I think he sounds like a wanker, personally.

Purple122 · 04/01/2022 14:57

Initially he actually said he didn’t want to rush into anything etc but ultimately was looking for a relationship which is honestly where I was at the beginning. Then a few months later he asked if we should carry on as he still only wanted casual. I suppose I hoped it might develop. Was never sure if casual meant the other person might just suddenly end things at anytime or if it meant not getting really serious..

OP posts:
Lookingoutside · 04/01/2022 14:58

It has happened to the best of us OP. Know that there’s nothing wrong with you, let it hurt and don’t wait too long to start dating other people.

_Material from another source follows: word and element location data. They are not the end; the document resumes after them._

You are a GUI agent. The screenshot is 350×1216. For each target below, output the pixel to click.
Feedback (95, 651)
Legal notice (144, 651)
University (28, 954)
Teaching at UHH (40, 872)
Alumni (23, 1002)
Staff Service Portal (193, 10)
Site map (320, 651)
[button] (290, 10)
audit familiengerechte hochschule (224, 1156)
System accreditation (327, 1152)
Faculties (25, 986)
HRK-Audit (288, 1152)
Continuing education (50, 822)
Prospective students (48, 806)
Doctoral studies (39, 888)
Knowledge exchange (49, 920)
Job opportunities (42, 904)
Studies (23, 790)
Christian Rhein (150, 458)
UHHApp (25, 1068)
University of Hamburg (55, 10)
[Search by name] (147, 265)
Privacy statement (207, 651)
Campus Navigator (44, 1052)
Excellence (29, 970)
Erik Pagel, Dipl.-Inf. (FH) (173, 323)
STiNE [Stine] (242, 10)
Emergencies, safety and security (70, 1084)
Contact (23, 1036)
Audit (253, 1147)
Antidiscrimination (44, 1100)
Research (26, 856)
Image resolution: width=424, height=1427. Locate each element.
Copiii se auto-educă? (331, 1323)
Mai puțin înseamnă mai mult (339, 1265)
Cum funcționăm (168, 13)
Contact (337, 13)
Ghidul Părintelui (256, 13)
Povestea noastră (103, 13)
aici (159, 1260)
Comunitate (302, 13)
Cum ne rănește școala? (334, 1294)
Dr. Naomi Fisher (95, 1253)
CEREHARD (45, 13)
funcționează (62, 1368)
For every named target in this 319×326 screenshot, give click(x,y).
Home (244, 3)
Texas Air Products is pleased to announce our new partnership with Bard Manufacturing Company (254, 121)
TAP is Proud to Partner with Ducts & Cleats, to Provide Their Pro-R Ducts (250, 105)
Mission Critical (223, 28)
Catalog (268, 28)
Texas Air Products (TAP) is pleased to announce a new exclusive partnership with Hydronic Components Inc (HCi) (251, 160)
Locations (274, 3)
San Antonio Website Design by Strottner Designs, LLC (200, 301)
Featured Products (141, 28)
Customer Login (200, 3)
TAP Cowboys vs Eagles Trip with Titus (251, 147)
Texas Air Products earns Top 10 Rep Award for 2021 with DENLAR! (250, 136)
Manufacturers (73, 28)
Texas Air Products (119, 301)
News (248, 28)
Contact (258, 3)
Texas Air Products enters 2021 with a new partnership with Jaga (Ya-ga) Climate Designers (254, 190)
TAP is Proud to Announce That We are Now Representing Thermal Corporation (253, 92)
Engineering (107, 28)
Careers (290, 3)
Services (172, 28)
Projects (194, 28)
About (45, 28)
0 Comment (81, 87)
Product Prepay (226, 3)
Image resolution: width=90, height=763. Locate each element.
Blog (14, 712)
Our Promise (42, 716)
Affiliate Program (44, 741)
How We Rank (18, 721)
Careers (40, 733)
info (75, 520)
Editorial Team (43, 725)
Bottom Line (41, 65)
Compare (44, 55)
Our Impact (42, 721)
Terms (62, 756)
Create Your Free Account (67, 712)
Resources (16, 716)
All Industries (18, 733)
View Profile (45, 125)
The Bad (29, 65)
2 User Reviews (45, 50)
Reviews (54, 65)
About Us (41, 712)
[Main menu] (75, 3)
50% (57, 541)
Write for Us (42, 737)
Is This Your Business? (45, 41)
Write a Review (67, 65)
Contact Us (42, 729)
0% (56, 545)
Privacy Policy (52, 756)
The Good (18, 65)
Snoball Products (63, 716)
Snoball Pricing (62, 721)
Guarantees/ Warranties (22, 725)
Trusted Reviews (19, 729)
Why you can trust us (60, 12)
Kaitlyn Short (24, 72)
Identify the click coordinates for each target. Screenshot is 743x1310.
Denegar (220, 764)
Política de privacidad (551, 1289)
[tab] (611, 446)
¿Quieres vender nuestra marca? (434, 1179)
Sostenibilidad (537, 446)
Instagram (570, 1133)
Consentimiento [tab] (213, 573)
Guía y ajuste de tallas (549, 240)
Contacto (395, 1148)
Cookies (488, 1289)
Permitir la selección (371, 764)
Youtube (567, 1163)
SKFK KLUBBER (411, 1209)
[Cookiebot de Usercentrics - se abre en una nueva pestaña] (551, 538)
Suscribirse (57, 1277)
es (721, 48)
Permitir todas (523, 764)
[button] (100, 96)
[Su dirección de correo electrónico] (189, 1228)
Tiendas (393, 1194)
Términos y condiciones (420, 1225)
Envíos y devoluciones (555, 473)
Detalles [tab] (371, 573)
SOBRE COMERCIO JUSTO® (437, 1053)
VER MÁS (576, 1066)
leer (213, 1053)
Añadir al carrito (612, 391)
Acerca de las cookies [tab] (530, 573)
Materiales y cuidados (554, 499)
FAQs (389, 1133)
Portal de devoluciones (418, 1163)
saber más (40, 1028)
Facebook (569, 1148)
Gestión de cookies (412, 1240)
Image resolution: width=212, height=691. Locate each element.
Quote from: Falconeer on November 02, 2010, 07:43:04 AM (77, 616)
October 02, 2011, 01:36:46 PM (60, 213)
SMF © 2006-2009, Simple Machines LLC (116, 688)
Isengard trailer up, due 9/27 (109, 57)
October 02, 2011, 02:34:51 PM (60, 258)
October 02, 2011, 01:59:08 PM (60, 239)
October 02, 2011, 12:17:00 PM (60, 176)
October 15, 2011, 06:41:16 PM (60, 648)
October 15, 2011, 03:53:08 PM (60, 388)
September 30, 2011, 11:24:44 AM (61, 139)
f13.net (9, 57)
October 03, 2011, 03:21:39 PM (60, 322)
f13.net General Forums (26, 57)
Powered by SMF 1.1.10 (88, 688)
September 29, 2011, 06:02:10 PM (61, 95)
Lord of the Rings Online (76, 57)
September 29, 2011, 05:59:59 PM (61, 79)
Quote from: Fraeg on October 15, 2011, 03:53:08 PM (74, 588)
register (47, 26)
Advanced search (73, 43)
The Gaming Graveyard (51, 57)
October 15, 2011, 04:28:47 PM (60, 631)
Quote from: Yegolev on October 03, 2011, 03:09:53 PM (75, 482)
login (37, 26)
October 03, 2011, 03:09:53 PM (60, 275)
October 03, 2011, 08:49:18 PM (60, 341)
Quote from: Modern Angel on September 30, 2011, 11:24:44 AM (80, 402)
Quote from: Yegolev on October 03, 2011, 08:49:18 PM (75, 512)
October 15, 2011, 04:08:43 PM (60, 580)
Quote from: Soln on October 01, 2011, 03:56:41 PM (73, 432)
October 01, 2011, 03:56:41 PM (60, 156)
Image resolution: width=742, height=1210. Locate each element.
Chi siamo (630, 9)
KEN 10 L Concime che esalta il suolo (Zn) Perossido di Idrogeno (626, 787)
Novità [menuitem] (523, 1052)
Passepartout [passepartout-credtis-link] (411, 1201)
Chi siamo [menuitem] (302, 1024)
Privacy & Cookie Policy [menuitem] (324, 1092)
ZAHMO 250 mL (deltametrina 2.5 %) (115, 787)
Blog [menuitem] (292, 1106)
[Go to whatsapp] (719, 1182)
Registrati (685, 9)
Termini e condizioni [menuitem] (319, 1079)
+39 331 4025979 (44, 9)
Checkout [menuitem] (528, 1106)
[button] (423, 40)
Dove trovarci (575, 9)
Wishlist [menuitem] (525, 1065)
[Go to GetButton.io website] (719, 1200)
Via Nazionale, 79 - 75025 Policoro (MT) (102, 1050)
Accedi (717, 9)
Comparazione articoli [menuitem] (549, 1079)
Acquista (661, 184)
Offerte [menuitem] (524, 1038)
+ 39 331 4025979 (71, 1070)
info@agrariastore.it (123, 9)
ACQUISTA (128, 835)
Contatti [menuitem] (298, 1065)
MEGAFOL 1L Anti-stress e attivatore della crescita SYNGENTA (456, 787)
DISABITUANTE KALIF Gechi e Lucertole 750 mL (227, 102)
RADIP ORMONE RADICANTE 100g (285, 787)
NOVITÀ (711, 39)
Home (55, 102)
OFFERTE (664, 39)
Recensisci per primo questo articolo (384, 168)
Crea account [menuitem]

Block him so he can’t drift back and remember how it feels now if you meet another one like him and you want a relationship. Then you can act quickly and get rid.

Also

‘Of course you should have. He was clear from the start that he did not want to relationship with you. He wanted an easy shag, and unfortunately, you allowed him to use you.’

Ignore nasty, misogynistic, toxic nonsense like this. He spent time with you because he liked it and liked you. He just doesn’t know how to conduct a casual relationship with warmth and respect.

Big hugs to you and be good to yourself x

Purple122 · 04/01/2022 18:50

Thanks all for the advice 🙂 I’m going try not to dwell on it and ensure I don’t make the same mistake again!